The Reserve Bank of India’s meeting in February 2024 made some important decisions. They decided to keep the repo rate unchanged at 6.5%. This decision came because inflation is still higher than their target of 4%. It’s the sixth time in a row they’ve kept the rate the same. The repo rate is the interest rate banks pay when borrowing money from the RBI.
They also talked about inflation, saying it’s expected to be around 5.4% for this year and around 4.5% for next year. They’re expecting the economy to grow by 7% next year.
Regarding Paytm, RBI Governor Shaktikanta Das said they’ve been working with Paytm for a while.
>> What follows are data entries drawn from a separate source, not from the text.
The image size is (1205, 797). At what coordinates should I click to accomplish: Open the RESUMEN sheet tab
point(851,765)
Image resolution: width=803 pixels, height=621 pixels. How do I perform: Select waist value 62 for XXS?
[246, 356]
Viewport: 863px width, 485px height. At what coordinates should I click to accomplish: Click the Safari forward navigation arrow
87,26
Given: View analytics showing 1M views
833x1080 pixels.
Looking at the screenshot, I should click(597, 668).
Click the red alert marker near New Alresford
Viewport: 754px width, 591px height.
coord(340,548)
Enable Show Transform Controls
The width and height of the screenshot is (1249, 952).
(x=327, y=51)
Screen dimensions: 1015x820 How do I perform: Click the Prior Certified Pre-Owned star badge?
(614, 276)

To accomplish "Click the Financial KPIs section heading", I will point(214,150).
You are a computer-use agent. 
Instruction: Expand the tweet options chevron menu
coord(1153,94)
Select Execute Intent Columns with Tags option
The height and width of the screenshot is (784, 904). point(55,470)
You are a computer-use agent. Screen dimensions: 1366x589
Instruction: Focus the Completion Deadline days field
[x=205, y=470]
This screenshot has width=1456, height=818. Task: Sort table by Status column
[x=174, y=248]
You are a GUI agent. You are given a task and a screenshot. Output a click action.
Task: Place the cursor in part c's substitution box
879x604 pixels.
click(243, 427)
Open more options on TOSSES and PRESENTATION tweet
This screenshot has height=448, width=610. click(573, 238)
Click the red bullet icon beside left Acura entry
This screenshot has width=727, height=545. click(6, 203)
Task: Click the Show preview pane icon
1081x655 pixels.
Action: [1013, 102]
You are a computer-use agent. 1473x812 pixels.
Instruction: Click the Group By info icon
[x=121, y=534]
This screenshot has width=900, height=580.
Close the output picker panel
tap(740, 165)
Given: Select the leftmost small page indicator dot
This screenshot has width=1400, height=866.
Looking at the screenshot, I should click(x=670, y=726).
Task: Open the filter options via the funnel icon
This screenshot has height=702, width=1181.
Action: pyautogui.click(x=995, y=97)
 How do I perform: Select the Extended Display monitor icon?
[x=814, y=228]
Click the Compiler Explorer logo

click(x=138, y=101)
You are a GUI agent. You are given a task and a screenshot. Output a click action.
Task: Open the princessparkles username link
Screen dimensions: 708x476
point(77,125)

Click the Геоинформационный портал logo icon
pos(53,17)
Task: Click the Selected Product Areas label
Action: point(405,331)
He mentioned that all the actions taken by the RBI are to make sure the financial system is stable and to protect customers’ interests.
RBI MPC Meeting February 2024 Key Highlights & Outcomes:
- The RBI’s Monetary Policy Committee decided to keep the repo rate steady at 6.5%.
- Inflation for this year is expected to be 5.4%, dropping to 4.5% next year.
- The RBI predicts a 7% growth in real GDP for next year.
- The MPC will continue its focus on withdrawing its supportive stance.
- RBI Governor Shaktikanta Das notes an increase in investments, boosted by government spending.
- Inflation is projected at 5.4% for this year and 4.5% for next year.
- Geopolitical tensions are affecting supply chains and pushing up commodity prices, especially crude oil.
- Lenders must provide clear loan information to retail and MSME borrowers, according to Das.
- The RBI plans to introduce offline e-rupee transactions soon.
- The RBI will implement principal-based authentication to enhance digital payment security.
- A review of the regulatory framework for electronic trading platforms is on the RBI’s agenda to facilitate access to offshore products in Indian Rupees.